# [Directions]
- a) In the text on the Russia-Ukraine peace talks, who is named as Ukraine's top negotiator?
- b) In the records, could you switch "RECOMMENDED" to "INSTALLED" in the lines starting at the one containing "The image size is (426, 356)." and ending at the one containing "click(15, 106)", then give back only those lines with nothing else changed?

-- start of Reading text --

If Russia were willing to shell Ukraine into rubble and lose tens of thousands of troops, it might be able to topple the Ukrainian government. But defending a reviled puppet regime against a perpetual insurgency, while suffering devastating economic isolation, would be a recipe for national self-sabotage, if not suicide. Putin’s refusal to back down from his initial war aims amid his army’s first setbacks called the Russian president’s rationality into question.

But now, the Kremlin is finally moderating its demands in deference to reality. On Wednesday, Russian officials expressed openness to a peace agreement that would allow an independent Ukraine to maintain its own military as long as it committed to a “neutral status” akin to that of Austria or Sweden. By pledging neutrality, Ukraine would be obligated to refrain from military conflicts beyond the defense of its own territory against an aggressor. This would bar Ukraine from joining NATO or any other military alliance and prohibit it from intervening in, for example, a hypothetical war between Russia and Georgia or any other regional power. Russia is also asking Ukraine to forswear hosting foreign military bases in its territory. In exchange for these concessions, Ukraine would receive “security guarantees” from some combination of friendly powers, possibly including the U.S., the U.K., and Turkey.

Russian foreign minister Sergey Lavrov said of the proposals for an independent but neutral Ukraine on Wednesday, “There are absolutely specific formulations, which in my view are close to agreement.” Lavrov added that, although negotiations have not been easy, there was “some hope of reaching a compromise.”

Zelenskyy, meanwhile, told reporters that Russia’s demands were becoming “more realistic.”

Nevertheless, if the path to a peace settlement is coming into view, the obstacles arrayed across it are still formidable.

Ukraine officially rejected the “Swedish model” of neutrality on Wednesday, with its top negotiator, Mykhailo Podolyak, saying, “Ukraine is now in a direct state of war with Russia. As a result, the model can only be ‘Ukrainian’ and only on legally verified security guarantees.”

-- end of Reading text --
-- start of Information provided --

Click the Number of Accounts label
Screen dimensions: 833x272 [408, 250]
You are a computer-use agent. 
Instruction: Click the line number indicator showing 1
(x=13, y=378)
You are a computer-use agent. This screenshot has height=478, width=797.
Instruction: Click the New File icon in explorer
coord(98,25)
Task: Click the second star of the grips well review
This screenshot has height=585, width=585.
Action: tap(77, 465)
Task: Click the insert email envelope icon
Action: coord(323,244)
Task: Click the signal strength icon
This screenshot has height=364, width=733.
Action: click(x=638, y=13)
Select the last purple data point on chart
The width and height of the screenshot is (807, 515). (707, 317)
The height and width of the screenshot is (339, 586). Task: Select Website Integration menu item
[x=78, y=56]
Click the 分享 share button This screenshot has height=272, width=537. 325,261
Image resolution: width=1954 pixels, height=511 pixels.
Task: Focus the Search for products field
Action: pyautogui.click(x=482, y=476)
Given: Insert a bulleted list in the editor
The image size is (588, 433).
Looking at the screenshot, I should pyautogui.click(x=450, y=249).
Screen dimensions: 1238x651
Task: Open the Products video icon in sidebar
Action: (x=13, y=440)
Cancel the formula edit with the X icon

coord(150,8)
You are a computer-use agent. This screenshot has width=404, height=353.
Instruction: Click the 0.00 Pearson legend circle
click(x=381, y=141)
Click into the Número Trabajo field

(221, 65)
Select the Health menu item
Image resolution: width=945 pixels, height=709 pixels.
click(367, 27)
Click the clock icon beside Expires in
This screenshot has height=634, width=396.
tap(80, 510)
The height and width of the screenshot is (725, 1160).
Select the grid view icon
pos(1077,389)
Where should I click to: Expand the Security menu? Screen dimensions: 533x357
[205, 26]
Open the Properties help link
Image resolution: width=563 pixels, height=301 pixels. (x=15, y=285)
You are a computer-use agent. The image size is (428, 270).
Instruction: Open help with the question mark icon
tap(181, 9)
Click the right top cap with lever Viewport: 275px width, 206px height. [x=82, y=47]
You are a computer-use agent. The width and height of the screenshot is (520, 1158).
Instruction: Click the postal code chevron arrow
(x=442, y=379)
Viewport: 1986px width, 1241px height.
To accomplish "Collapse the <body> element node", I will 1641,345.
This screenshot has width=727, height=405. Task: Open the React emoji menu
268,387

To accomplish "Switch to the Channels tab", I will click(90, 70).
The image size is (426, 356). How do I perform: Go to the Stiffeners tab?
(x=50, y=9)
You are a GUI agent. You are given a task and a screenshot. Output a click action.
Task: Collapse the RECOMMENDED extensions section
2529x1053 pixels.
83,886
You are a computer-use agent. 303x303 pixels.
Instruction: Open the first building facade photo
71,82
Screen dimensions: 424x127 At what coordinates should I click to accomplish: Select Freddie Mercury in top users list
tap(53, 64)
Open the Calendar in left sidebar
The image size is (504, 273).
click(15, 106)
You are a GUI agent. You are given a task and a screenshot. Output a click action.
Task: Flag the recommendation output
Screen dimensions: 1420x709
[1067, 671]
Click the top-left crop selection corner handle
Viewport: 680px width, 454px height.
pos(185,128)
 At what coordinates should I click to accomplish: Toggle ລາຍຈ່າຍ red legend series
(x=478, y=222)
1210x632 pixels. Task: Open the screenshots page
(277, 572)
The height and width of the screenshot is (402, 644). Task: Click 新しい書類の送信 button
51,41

-- end of Information provided --

# [Results by task]
- a) Mykhailo Podolyak

- b)
The image size is (426, 356). How do I perform: Go to the Stiffeners tab?
(x=50, y=9)
You are a GUI agent. You are given a task and a screenshot. Output a click action.
Task: Collapse the INSTALLED extensions section
2529x1053 pixels.
83,886
You are a computer-use agent. 303x303 pixels.
Instruction: Open the first building facade photo
71,82
Screen dimensions: 424x127 At what coordinates should I click to accomplish: Select Freddie Mercury in top users list
tap(53, 64)
Open the Calendar in left sidebar
The image size is (504, 273).
click(15, 106)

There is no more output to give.